# Thread: Extremely Simple Circle Probability Problem! :)

1. ## Extremely Simple Circle Problem! :)

How many ways can 8 boys be arranged in a circle if 3 boys cannot sit next to each other?

Well, I don't actually have the correct answer, but this is how I solved it:

Total Ways the Boys Can Be Arranged - 3 Boys Sitting Together = Ways The 3 Boys Cannot Sit Together

So, I did:

(8-1)! - (5! x 3!) = 4320 ways

I think this is wrong though. If someone would be able to solve it and explain the reasoning behind it, that would be awesome!

2. Hello, saintv!

How many ways can 8 boys be arranged in a circle
if 3 boys cannot sit next to each other?

This is how I solved it:

(Total ways boys can be arranged) - (3 boys together) .= .(Ways 3 boys are not together)

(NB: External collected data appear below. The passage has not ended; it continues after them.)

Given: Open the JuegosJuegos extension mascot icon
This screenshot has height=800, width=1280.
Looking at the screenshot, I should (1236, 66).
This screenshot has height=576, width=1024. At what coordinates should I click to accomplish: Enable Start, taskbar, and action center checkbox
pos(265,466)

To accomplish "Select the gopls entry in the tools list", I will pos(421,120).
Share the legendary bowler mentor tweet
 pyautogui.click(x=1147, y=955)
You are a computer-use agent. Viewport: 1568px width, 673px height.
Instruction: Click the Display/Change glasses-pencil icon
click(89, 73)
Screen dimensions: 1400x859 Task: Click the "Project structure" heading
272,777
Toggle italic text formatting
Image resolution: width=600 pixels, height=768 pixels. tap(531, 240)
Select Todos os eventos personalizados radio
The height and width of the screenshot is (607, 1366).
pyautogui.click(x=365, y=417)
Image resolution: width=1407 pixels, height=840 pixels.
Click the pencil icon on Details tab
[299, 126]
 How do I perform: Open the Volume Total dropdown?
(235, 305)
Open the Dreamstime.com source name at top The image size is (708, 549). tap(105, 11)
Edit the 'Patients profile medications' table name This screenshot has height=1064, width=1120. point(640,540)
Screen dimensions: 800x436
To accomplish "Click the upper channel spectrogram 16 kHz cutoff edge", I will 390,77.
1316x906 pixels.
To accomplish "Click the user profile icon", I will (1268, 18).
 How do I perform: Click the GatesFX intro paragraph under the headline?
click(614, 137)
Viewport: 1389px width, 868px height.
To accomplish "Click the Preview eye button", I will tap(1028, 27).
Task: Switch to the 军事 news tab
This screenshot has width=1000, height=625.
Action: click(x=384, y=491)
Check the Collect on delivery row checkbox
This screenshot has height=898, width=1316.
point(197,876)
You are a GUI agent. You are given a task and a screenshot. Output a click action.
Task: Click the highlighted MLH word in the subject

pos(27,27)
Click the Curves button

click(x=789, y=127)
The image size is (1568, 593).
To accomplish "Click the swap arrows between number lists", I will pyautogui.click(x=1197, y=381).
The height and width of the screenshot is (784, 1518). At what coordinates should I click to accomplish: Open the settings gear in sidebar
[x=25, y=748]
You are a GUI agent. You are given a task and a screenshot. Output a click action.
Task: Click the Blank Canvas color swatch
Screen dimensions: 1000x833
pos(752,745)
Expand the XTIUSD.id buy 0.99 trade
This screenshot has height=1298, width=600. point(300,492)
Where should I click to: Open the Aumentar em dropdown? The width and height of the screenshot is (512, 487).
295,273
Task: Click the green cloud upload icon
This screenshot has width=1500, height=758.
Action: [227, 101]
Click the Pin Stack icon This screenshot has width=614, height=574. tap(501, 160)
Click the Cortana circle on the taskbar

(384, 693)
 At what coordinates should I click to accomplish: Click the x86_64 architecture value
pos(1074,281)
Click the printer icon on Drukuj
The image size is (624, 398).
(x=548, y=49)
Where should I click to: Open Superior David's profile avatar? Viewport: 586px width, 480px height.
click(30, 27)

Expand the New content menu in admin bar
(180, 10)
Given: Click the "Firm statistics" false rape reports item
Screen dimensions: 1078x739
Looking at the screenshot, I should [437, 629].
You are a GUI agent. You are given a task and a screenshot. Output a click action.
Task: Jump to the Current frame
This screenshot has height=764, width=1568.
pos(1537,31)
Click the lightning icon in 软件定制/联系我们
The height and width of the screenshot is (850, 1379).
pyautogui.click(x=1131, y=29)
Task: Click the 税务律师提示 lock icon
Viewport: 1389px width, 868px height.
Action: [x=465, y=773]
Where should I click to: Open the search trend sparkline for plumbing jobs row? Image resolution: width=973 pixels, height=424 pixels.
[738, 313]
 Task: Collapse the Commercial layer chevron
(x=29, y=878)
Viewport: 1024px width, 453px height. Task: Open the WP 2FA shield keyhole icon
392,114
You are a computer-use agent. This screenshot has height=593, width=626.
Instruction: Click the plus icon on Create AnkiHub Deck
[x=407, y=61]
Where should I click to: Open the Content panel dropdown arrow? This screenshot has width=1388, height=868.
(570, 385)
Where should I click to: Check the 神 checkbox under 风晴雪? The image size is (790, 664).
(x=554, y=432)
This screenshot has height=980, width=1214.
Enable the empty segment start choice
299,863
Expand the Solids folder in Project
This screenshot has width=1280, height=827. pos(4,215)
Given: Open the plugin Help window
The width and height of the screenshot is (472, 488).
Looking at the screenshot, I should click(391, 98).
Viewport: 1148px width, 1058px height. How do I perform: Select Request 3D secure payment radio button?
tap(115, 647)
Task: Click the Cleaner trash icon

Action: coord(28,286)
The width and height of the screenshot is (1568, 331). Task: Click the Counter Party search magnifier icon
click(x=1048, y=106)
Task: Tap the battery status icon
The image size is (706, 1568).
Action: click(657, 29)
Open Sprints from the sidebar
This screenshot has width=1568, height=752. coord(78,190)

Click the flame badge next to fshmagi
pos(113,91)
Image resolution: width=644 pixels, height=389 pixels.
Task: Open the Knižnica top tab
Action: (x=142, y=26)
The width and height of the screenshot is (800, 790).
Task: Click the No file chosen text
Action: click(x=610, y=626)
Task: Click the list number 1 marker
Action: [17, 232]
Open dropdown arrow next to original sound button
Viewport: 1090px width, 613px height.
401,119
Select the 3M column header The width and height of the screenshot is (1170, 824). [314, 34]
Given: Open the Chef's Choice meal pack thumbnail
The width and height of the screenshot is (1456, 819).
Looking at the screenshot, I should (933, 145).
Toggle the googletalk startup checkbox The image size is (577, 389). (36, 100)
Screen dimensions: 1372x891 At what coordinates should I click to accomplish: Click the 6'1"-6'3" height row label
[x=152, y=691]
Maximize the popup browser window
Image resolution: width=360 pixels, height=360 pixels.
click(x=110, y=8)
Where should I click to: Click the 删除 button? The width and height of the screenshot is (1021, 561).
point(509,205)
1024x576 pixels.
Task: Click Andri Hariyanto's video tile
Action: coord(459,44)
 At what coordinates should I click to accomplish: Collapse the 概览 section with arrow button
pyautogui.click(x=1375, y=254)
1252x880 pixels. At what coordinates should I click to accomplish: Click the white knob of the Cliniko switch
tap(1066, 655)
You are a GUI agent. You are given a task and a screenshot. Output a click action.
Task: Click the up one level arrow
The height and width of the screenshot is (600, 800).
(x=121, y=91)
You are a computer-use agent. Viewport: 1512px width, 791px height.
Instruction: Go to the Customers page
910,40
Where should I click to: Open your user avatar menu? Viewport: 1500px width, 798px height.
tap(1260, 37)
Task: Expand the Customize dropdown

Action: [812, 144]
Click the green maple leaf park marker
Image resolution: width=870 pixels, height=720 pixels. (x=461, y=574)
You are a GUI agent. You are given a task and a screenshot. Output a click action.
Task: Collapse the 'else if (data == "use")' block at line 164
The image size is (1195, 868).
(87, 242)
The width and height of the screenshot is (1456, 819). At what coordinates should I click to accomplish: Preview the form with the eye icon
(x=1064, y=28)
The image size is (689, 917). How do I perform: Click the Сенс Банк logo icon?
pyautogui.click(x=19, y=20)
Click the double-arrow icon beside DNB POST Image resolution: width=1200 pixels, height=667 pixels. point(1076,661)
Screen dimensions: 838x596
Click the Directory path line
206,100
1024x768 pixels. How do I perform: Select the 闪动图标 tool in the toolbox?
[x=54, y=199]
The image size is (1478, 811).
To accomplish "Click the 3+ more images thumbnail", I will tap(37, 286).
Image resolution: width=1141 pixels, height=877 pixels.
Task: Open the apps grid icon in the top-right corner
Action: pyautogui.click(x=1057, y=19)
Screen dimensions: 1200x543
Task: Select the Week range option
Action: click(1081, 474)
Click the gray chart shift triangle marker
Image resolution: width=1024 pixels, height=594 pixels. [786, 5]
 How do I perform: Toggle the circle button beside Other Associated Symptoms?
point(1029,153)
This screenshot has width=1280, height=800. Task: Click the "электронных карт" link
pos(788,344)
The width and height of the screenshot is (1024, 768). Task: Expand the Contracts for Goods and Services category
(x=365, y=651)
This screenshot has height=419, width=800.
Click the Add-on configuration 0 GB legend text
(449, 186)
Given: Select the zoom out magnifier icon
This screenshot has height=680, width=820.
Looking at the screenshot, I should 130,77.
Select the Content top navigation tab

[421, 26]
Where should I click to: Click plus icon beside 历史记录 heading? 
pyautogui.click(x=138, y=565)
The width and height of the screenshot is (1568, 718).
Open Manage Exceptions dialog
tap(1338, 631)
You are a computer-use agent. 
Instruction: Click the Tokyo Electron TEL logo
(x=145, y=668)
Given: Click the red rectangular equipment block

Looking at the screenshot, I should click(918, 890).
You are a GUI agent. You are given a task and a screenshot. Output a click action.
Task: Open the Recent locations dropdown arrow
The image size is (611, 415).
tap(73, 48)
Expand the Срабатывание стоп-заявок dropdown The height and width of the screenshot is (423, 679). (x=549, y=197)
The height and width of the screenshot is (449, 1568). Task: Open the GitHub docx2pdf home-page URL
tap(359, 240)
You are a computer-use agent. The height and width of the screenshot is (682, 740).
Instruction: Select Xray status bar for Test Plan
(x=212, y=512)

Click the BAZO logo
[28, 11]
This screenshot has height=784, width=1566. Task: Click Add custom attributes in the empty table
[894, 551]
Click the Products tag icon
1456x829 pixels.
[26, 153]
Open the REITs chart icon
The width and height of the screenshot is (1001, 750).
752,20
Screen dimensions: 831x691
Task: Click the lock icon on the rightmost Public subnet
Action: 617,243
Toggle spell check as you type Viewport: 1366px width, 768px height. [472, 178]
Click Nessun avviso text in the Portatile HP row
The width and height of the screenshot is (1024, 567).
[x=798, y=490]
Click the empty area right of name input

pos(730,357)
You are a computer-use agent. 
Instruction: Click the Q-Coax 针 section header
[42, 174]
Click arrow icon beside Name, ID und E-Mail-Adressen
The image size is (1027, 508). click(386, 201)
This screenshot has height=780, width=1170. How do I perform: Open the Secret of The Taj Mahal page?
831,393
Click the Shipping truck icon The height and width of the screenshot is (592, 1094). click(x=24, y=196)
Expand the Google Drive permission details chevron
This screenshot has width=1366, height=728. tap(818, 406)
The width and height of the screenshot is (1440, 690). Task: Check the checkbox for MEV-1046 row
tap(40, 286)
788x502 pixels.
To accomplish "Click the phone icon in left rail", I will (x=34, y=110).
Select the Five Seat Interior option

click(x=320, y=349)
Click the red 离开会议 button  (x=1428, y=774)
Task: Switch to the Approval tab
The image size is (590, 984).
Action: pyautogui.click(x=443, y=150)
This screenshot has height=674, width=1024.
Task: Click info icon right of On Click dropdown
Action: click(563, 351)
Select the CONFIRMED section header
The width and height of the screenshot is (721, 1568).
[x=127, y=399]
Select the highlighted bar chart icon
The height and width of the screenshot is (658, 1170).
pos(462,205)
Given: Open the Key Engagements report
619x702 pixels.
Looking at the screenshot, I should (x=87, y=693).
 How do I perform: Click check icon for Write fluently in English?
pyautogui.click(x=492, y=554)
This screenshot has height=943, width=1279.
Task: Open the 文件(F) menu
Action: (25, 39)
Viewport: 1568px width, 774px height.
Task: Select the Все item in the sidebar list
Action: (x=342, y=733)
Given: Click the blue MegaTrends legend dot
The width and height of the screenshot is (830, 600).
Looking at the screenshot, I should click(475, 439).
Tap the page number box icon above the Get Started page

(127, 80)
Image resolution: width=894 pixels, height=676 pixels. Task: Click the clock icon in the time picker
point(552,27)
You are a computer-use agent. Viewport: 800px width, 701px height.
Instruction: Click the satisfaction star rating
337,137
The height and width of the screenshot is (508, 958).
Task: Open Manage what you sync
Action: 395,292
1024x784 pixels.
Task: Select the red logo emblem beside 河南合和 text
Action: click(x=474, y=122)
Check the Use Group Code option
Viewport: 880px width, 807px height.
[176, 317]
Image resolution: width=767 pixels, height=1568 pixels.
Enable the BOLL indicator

So, I did: .$\displaystyle (8-1)! - (5!\cdot 3!) \:=\: 4320$ ways

I think this is wrong though.
It depends on the interpretation of "the 3 boys are not together".

Suppose the eight boys are: {A, B, C, D, E, X, Y, Z}
. . and X, Y, Z must not sit in adjacent chairs.

If "the 3 boys are together" means $\displaystyle XYZ$ (in some order),
. . your solution is correct.
Note that this allows, for example: . X A Y Z B C D E
. . where two of them can be together.

If no two of those boys can be adjacent, a different approach is used.

Place the other 5 in a circle; there are: .$\displaystyle (5-1)!=24$ ways.
. . There are 5 spaces between these 5 boys.
Select 3 of these spaces to place X, Y, Z.
. . There are: .$\displaystyle _5P_3 = 60$ ways.

Therefore, there are: .$\displaystyle 24 \times 60 \,=\,1440$ ways.